Reference table: units per dose at 2.5 mg/mL
For a vial reconstituted to 2.5 mg/mL (5 mg in 2 mL), here is how common doses map to syringe units. Use the calculator for your own concentration.
| Dose | Volume to draw | Units (U-100) |
|---|---|---|
| 100 mcg | 0.04 mL | 4 units |
| 250 mcg | 0.10 mL | 10 units |
| 500 mcg | 0.20 mL | 20 units |
| 1 mg (1000 mcg) | 0.40 mL | 40 units |
BAC water & mixing math guide
The full walkthrough behind these formulas — what bacteriostatic water is, how to choose a dilution, and the most common mixing mistakes.
Read the guideThese units go in a U-100 insulin syringe
The units above are read off a standard U-100 insulin syringe. Our injection guide walks through drawing up, clearing air bubbles, and a clean, safe subcutaneous technique.
Read injection 101Got your numbers?
Double-check every figure, never exceed what a licensed clinician advised, and keep learning — the weekly Letter and the community are free.
Frequently asked questions
- How do you calculate peptide reconstitution?
- Divide the peptide mass by the water volume to get concentration: concentration (mg/mL) = peptide (mg) ÷ BAC water (mL). To find the volume for a dose, divide the dose (converted to mg) by that concentration. Multiply the volume in mL by 100 to get insulin units on a U-100 syringe.
- How many units is a peptide dose on an insulin syringe?
- Units = volume to draw (mL) × 100, because a U-100 insulin syringe holds 100 units per 1 mL. For example, 0.10 mL is 10 units.

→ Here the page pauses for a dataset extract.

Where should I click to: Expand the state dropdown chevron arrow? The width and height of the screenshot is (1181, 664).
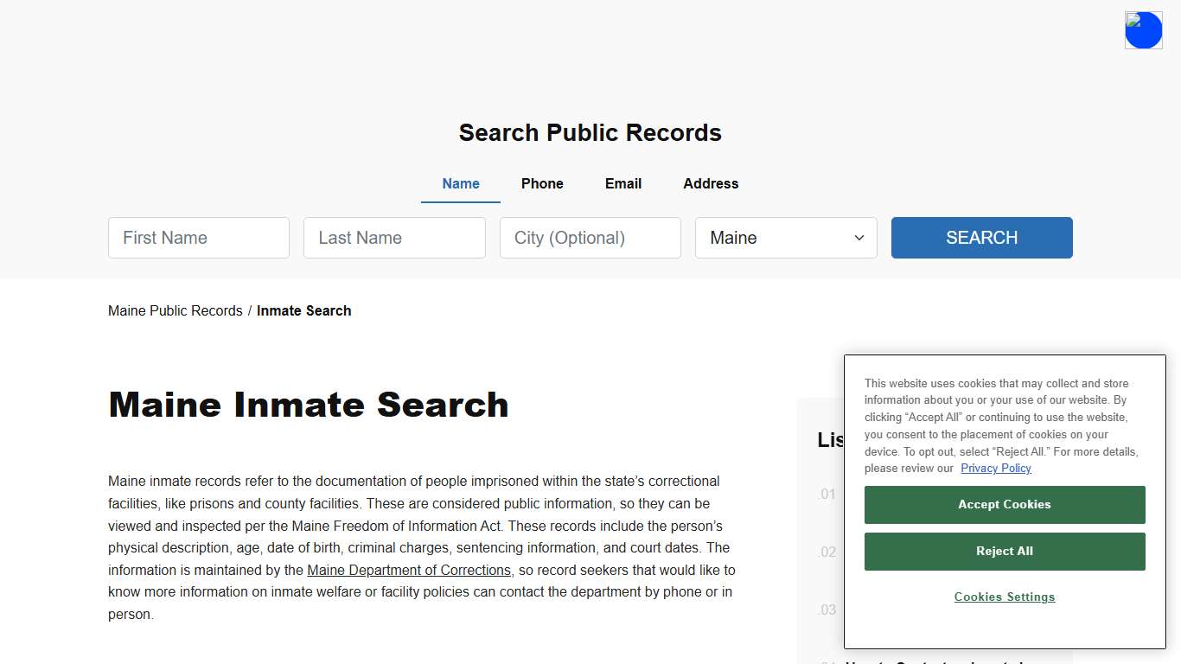click(x=859, y=237)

The calculator above converts any dose-and-concentration combination into units for you.
- How much bacteriostatic water should I add to a peptide vial?
- There is no single correct amount — more water makes the solution more dilute (easier to measure small doses), less water makes it more concentrated. The volume you add only changes the math, not the total peptide. Use the calculator to see how a given water volume affects units per dose.
- What does mcg per insulin unit mean?
- It is how many micrograms of peptide sit in each 1-unit mark on a U-100 syringe at your chosen concentration: mcg per unit = concentration (mg/mL) × 10. It lets you read a dose straight off the syringe without re-doing the math each time.
- Is this calculator medical advice?
- No. It is a measurement tool that performs arithmetic on numbers you enter. It does not recommend a dose, a peptide, or a protocol, and it is not a substitute for a licensed healthcare provider. WikiPeps is educational and does not sell or source peptides.